Many local farmers have been replaced by CAFO’s because it is more efficient to produce food via assembly line methods and our demand for cheap and fast food requires a more abundant supply which is what has brought these CAFO’s into existence.
According to many sources, “Once you’ve seen what goes on inside a Concentrated Animal Feeding Operation (CAFO), it’s tough to accept the trade-off of horrific animal suffering in order to have cheap food.”
The problem is, the suffering of the animals is just the obvious problem with the industrialization of meat. Toss in contaminated food, environmental degradation and the gutting of rural communities, and the recipe for cheap, mass-produced food turns into a recipe for disaster.
In 2008, the U.S. Government Accountability Office issued a report urging the Environmental Protection Agency (EPA) to gather more information to protect U.S. citizens from the air and water impacts of these factories.
In July, 2012, the Environmental Protection Agency announced that it is abandoning its plan to gather even the most basic information from the over 20,000 highly polluting and largely unregulated factory farms in the United States. According to sources, “This move by the EPA is a dereliction of duty.”

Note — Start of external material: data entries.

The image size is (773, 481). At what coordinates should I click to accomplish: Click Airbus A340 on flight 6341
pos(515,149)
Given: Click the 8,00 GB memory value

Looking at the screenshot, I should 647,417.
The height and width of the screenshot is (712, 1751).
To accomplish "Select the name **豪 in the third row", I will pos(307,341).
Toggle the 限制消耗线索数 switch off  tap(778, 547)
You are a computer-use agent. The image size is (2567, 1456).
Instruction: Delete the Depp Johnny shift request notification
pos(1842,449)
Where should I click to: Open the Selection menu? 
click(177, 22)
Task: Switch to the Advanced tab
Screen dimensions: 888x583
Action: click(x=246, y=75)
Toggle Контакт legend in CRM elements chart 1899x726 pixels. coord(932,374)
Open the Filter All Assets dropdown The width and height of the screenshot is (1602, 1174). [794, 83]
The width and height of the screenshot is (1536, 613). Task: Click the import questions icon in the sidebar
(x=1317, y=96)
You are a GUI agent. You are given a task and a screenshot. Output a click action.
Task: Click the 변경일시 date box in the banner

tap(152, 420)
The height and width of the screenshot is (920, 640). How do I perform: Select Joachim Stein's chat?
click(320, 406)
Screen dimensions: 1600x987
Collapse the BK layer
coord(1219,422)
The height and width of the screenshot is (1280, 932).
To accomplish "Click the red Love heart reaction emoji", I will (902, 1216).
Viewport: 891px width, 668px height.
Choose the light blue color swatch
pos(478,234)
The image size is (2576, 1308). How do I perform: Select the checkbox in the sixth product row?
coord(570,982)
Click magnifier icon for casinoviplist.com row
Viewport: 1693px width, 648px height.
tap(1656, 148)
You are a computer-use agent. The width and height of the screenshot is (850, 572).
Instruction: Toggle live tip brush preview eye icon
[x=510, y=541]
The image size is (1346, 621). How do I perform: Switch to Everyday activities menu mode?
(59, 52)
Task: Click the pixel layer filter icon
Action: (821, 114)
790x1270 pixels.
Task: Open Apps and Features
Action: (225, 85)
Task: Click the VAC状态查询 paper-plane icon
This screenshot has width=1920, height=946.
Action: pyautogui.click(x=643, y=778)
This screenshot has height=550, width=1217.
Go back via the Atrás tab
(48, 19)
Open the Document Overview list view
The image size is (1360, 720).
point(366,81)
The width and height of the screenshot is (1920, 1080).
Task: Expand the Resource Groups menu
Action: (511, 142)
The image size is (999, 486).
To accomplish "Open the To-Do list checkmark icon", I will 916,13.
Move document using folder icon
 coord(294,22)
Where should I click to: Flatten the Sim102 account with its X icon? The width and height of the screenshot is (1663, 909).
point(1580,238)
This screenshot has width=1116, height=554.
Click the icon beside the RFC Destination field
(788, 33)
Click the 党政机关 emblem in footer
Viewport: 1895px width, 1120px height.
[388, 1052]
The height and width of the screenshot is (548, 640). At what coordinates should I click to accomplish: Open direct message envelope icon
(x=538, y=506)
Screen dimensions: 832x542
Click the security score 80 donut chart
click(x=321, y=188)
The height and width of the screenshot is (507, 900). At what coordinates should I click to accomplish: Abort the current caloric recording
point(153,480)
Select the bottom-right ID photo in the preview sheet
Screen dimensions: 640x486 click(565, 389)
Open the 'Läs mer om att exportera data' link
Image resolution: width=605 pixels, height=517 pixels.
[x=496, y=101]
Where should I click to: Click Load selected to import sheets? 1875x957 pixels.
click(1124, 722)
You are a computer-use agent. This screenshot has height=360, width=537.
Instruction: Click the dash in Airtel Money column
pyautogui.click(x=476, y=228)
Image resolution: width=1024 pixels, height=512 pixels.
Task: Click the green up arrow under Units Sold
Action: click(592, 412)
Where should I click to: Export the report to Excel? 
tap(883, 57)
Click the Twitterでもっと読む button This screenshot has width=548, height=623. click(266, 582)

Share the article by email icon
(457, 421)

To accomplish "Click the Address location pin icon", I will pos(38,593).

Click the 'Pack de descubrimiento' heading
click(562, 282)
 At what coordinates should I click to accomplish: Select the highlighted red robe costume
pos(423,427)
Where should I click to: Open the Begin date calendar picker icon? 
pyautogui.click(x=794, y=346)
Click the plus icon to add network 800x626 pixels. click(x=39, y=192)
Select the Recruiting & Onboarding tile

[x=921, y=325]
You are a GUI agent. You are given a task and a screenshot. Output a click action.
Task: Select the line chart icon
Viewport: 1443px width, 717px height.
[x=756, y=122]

The federal and state regulations of CAFO’s are weak, and many of the newer Farm Bills which have been passed, favor CAFO’s over the health and environment. Why?
For those wanting to discuss free market principles, CAFOs can’t survive without taxpayer subsidies. CAFOs receive many subsidies, such as milk price support guarantees, federal EQIP money through the Farm Bill, Development Right Agreements, tax abatements, grants, bonds and even economic development funds for roads.
Muncie Voice will explore CAFO’s and the research being done by these organizations represented at the conference in a series of articles. Public health is a priority of our government, and it was rather obvious when speaking with these advocates that our government is falling short of their role and actually obstructing efforts to protect citizens from the negative effects of these operations.